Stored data
------------------------------------------------
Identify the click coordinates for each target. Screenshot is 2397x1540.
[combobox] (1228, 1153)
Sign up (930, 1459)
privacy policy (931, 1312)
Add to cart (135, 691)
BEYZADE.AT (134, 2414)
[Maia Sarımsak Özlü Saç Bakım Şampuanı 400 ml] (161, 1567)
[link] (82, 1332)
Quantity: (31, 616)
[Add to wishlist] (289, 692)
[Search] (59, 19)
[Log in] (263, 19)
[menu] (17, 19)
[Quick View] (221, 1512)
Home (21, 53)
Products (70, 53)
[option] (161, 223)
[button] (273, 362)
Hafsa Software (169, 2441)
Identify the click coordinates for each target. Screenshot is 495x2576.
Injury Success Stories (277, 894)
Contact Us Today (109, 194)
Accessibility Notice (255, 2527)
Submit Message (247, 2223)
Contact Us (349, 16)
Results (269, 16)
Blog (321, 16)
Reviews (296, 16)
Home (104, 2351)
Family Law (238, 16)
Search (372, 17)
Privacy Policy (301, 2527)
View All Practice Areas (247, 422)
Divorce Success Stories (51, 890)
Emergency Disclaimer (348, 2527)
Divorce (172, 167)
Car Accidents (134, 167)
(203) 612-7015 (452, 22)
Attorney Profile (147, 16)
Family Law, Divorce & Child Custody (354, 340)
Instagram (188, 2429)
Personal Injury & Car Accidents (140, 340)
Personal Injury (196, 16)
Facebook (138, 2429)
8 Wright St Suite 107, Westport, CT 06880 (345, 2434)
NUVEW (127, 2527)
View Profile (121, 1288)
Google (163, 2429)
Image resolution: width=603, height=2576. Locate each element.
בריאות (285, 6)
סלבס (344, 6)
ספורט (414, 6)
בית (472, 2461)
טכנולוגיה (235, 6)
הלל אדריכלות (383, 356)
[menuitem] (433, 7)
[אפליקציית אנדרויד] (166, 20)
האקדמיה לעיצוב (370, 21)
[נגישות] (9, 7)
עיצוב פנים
------------------------------------------------
ASSIGNED TASK - An exact copy of every record above is required.

WRITTEN ANSWER -
Identify the click coordinates for each target. Screenshot is 2397x1540.
[combobox] (1228, 1153)
Sign up (930, 1459)
privacy policy (931, 1312)
Add to cart (135, 691)
BEYZADE.AT (134, 2414)
[Maia Sarımsak Özlü Saç Bakım Şampuanı 400 ml] (161, 1567)
[link] (82, 1332)
Quantity: (31, 616)
[Add to wishlist] (289, 692)
[Search] (59, 19)
[Log in] (263, 19)
[menu] (17, 19)
[Quick View] (221, 1512)
Home (21, 53)
Products (70, 53)
[option] (161, 223)
[button] (273, 362)
Hafsa Software (169, 2441)
Identify the click coordinates for each target. Screenshot is 495x2576.
Injury Success Stories (277, 894)
Contact Us Today (109, 194)
Accessibility Notice (255, 2527)
Submit Message (247, 2223)
Contact Us (349, 16)
Results (269, 16)
Blog (321, 16)
Reviews (296, 16)
Home (104, 2351)
Family Law (238, 16)
Search (372, 17)
Privacy Policy (301, 2527)
View All Practice Areas (247, 422)
Divorce Success Stories (51, 890)
Emergency Disclaimer (348, 2527)
Divorce (172, 167)
Car Accidents (134, 167)
(203) 612-7015 (452, 22)
Attorney Profile (147, 16)
Family Law, Divorce & Child Custody (354, 340)
Instagram (188, 2429)
Personal Injury & Car Accidents (140, 340)
Personal Injury (196, 16)
Facebook (138, 2429)
8 Wright St Suite 107, Westport, CT 06880 (345, 2434)
NUVEW (127, 2527)
View Profile (121, 1288)
Google (163, 2429)
Image resolution: width=603, height=2576. Locate each element.
בריאות (285, 6)
סלבס (344, 6)
ספורט (414, 6)
בית (472, 2461)
טכנולוגיה (235, 6)
הלל אדריכלות (383, 356)
[menuitem] (433, 7)
[אפליקציית אנדרויד] (166, 20)
האקדמיה לעיצוב (370, 21)
[נגישות] (9, 7)
עיצוב פנים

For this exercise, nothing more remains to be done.